*** Listed records Section Begins ***

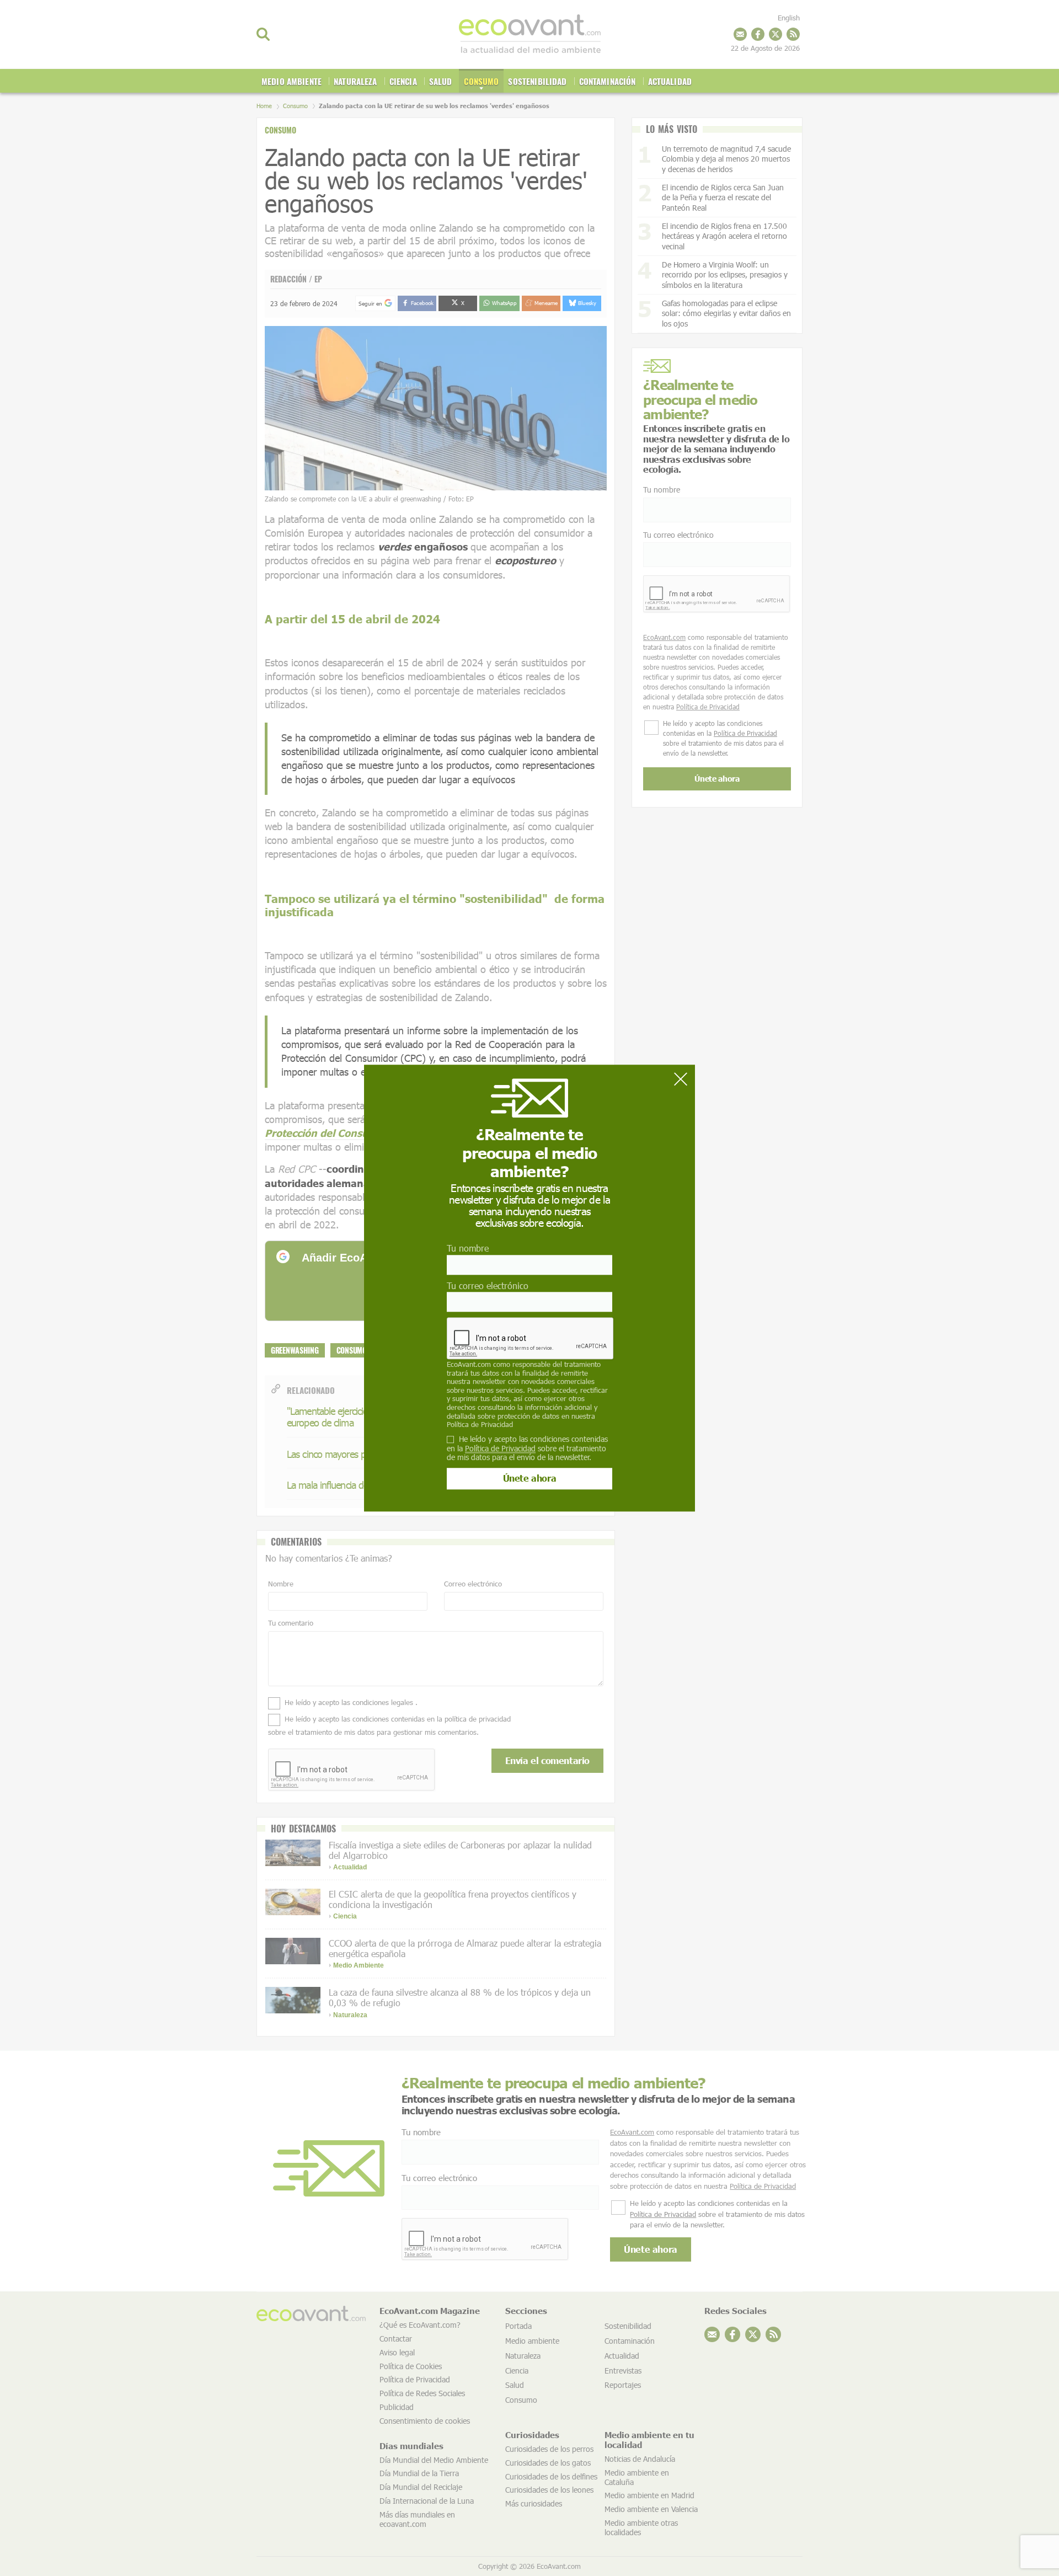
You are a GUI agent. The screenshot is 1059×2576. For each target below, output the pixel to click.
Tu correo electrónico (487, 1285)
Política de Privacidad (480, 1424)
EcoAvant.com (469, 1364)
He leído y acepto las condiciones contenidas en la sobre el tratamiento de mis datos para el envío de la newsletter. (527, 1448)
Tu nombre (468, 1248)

*** Listed records Section Ends ***
*** Listed records Section Begins ***

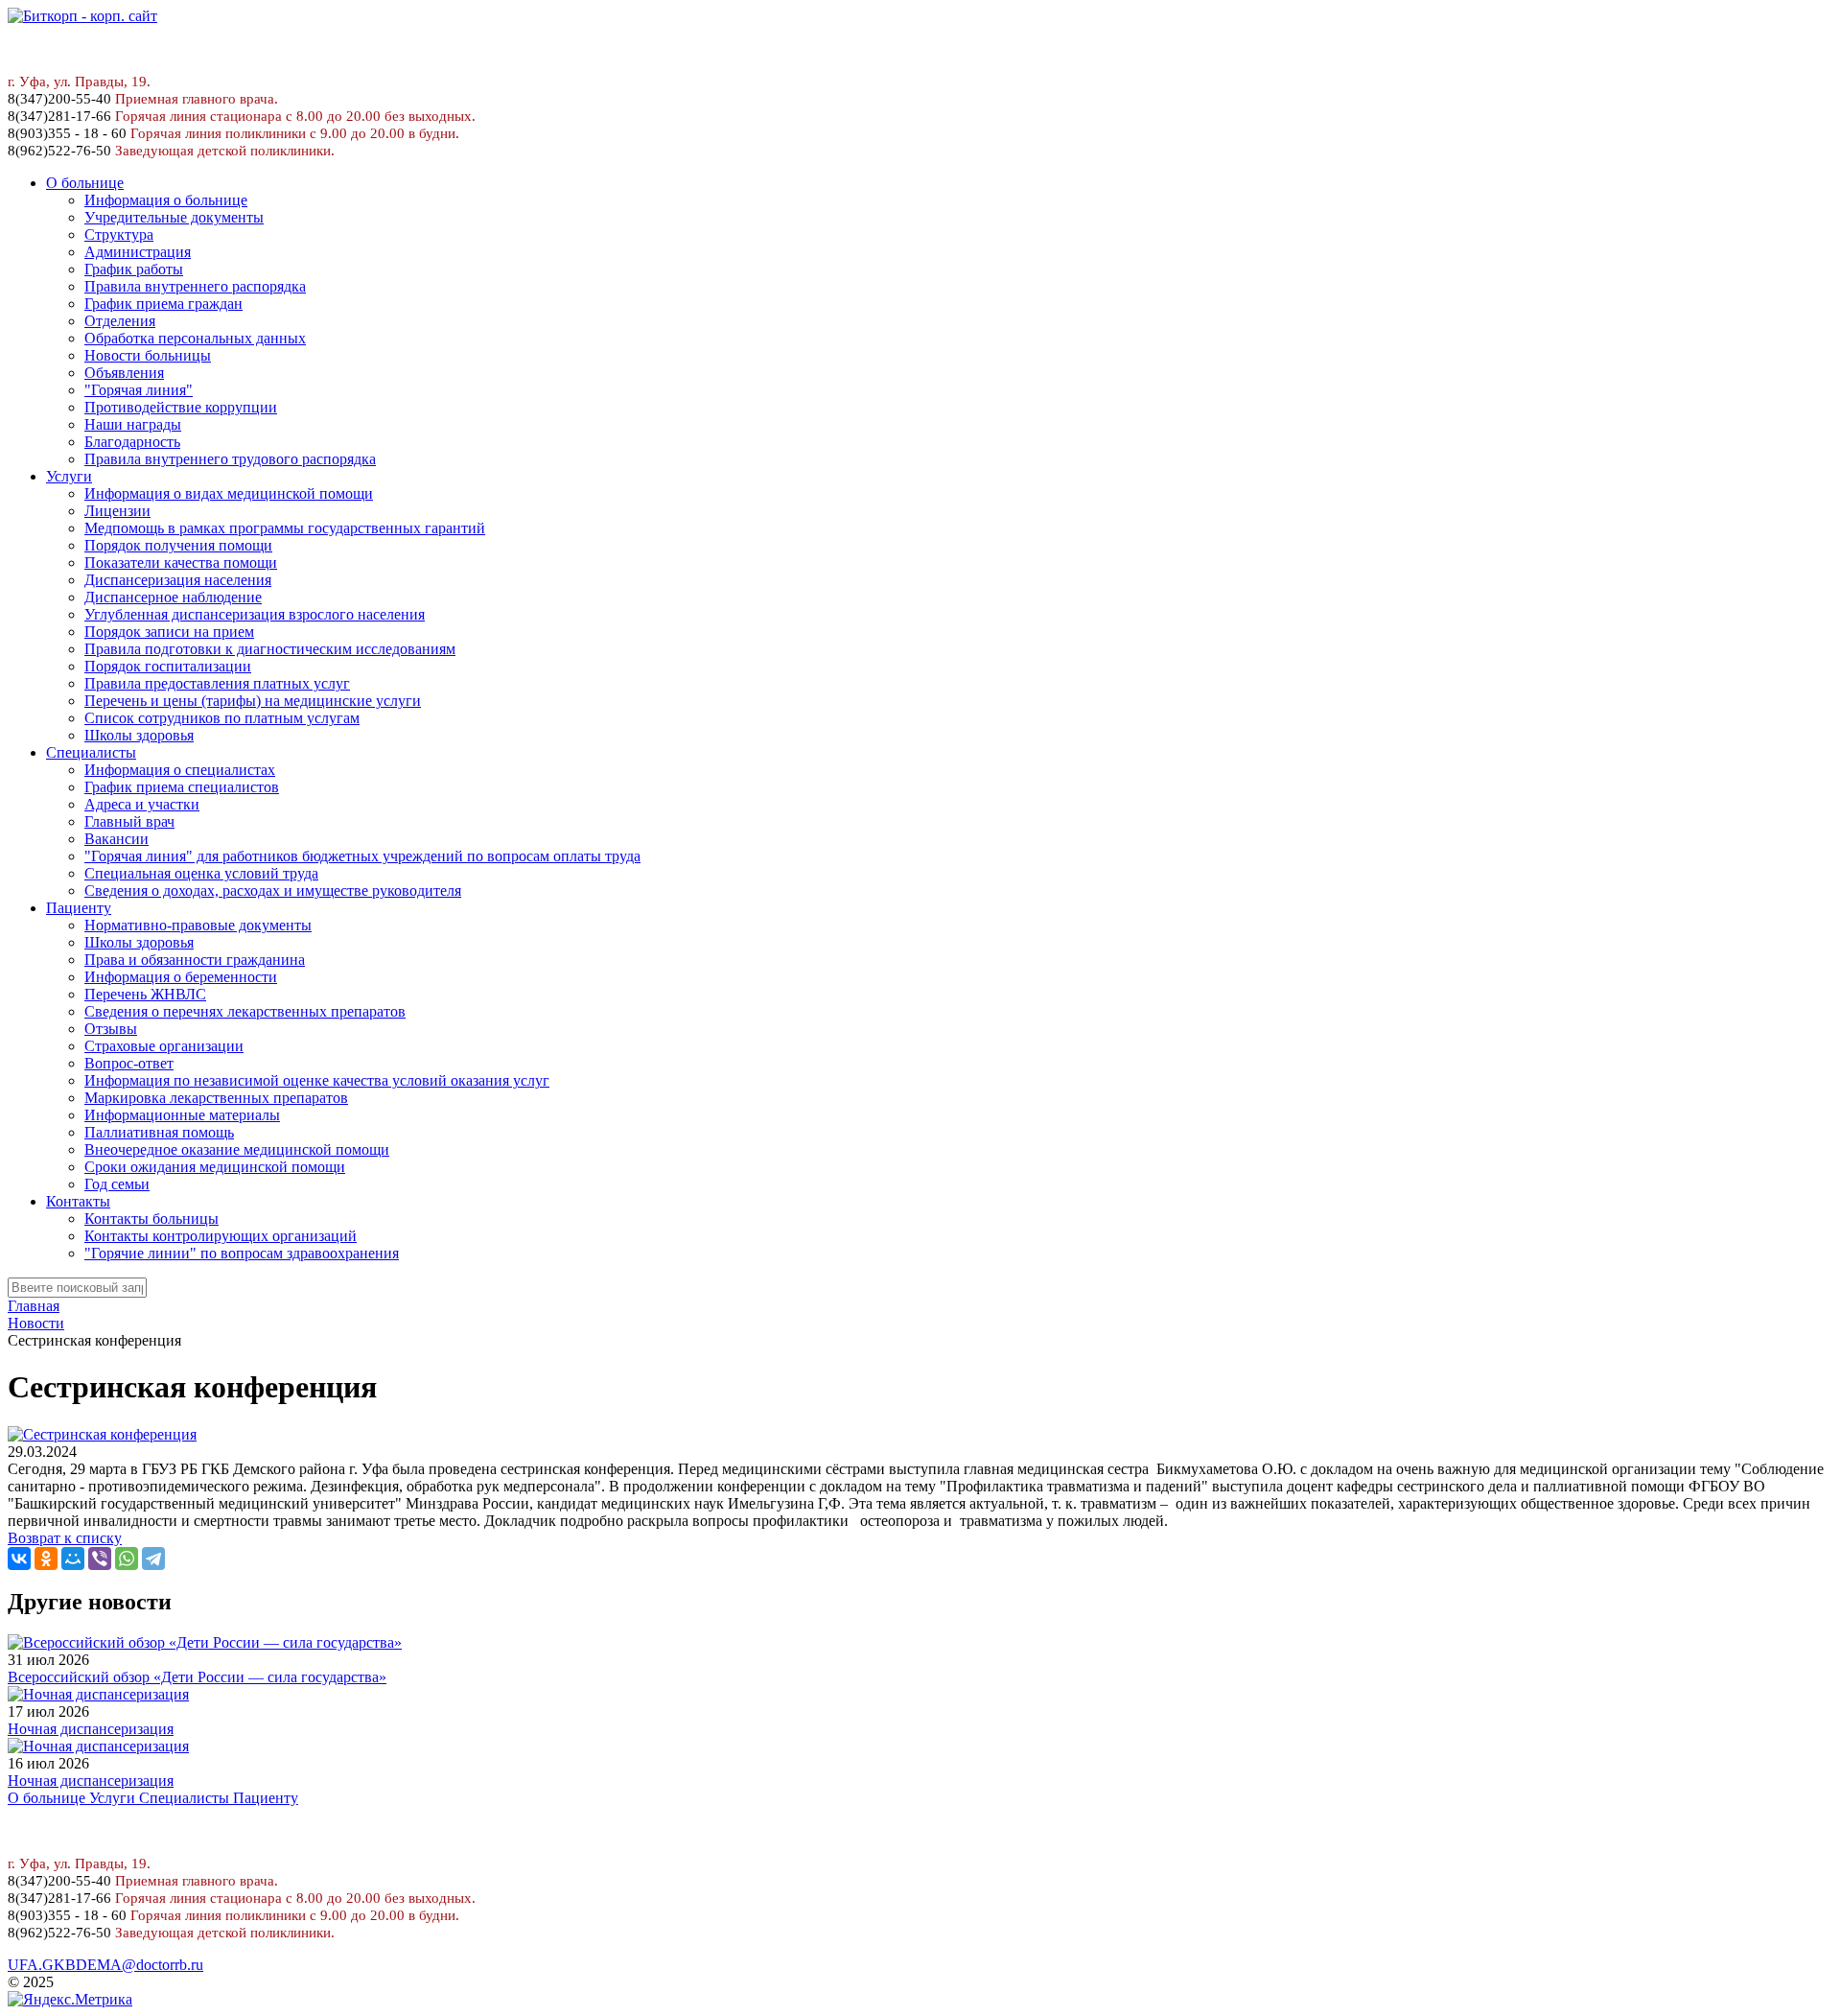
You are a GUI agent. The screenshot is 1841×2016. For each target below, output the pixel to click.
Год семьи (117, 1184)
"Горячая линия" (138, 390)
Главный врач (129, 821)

*** Listed records Section Ends ***
*** Listed records Section Begins ***

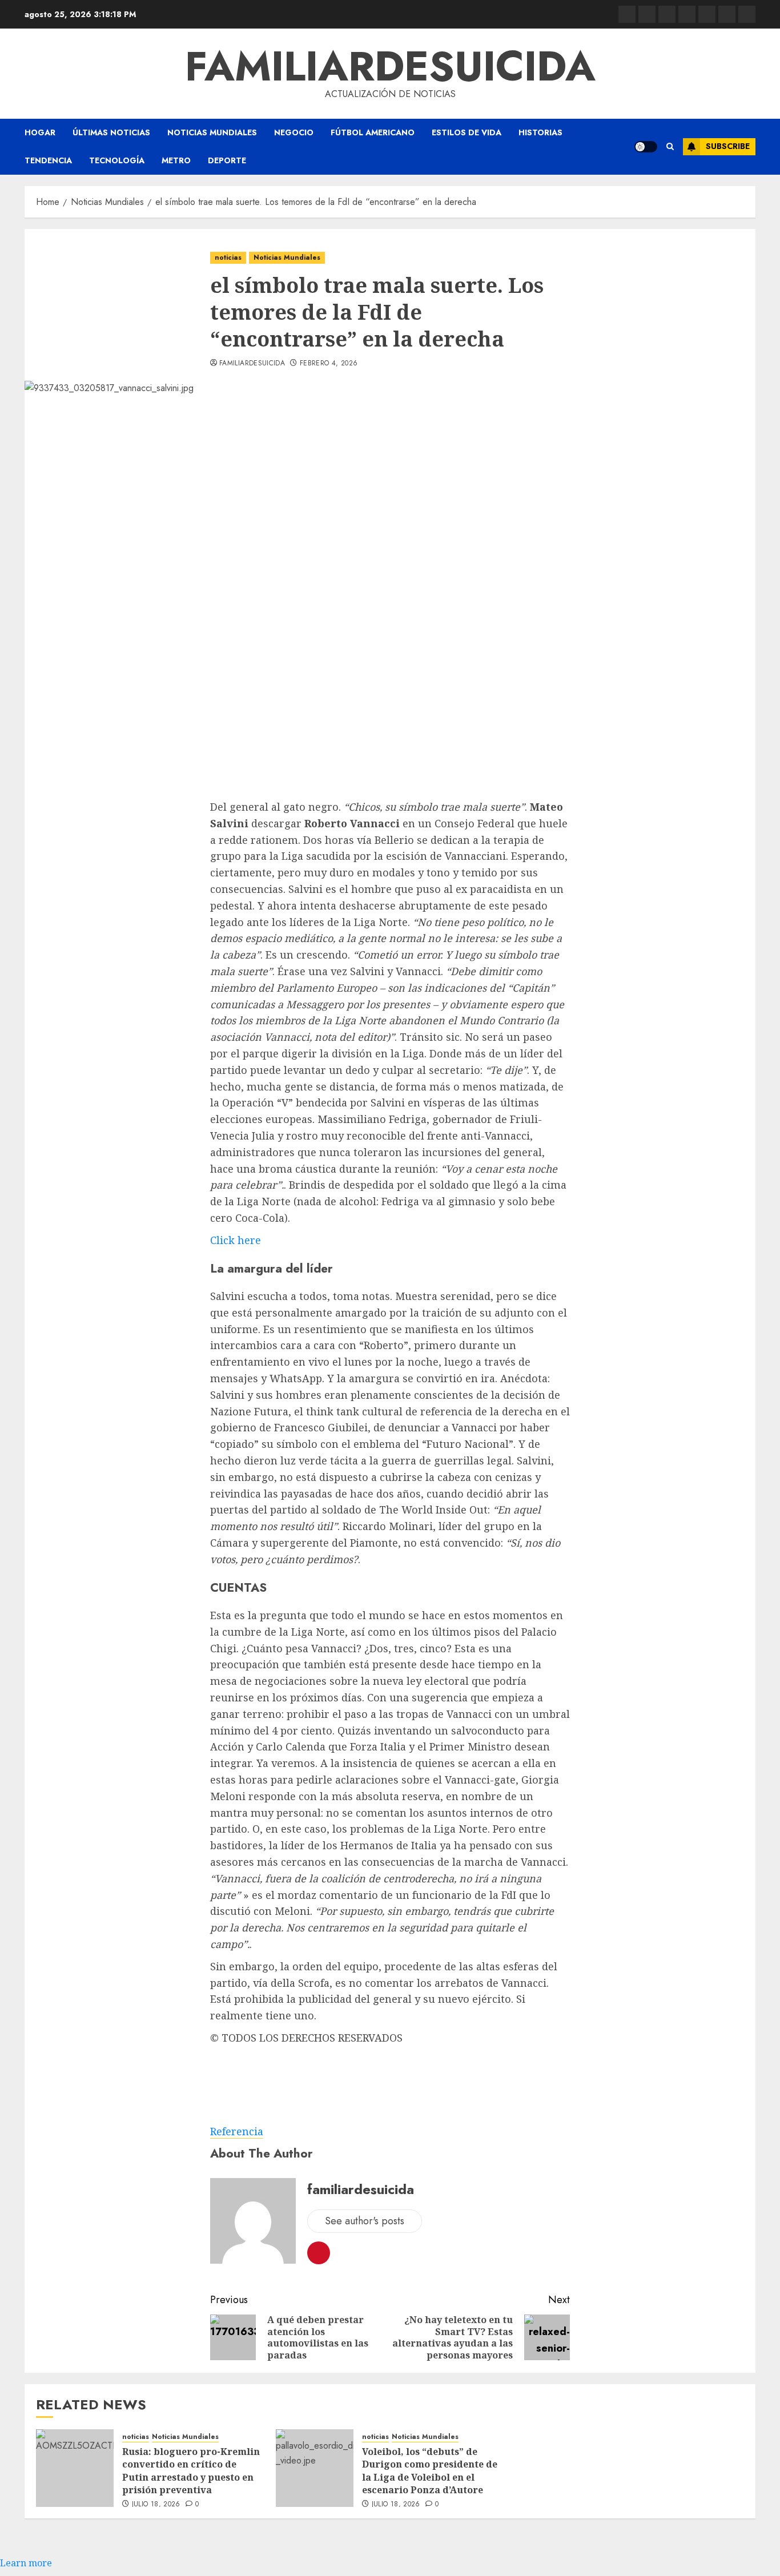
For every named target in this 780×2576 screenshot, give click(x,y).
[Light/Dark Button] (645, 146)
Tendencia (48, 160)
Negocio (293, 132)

*** Listed records Section Ends ***

Task brief
What are the lines above that hold the string "agent"? Copy them.

Problem solution
You are a GUI agent. The screenshot is 1059×2576. For each target below, output the pixel to click.
You are a GUI agent. The screenshot is 1841×2016. For each target below, output the pixel to click.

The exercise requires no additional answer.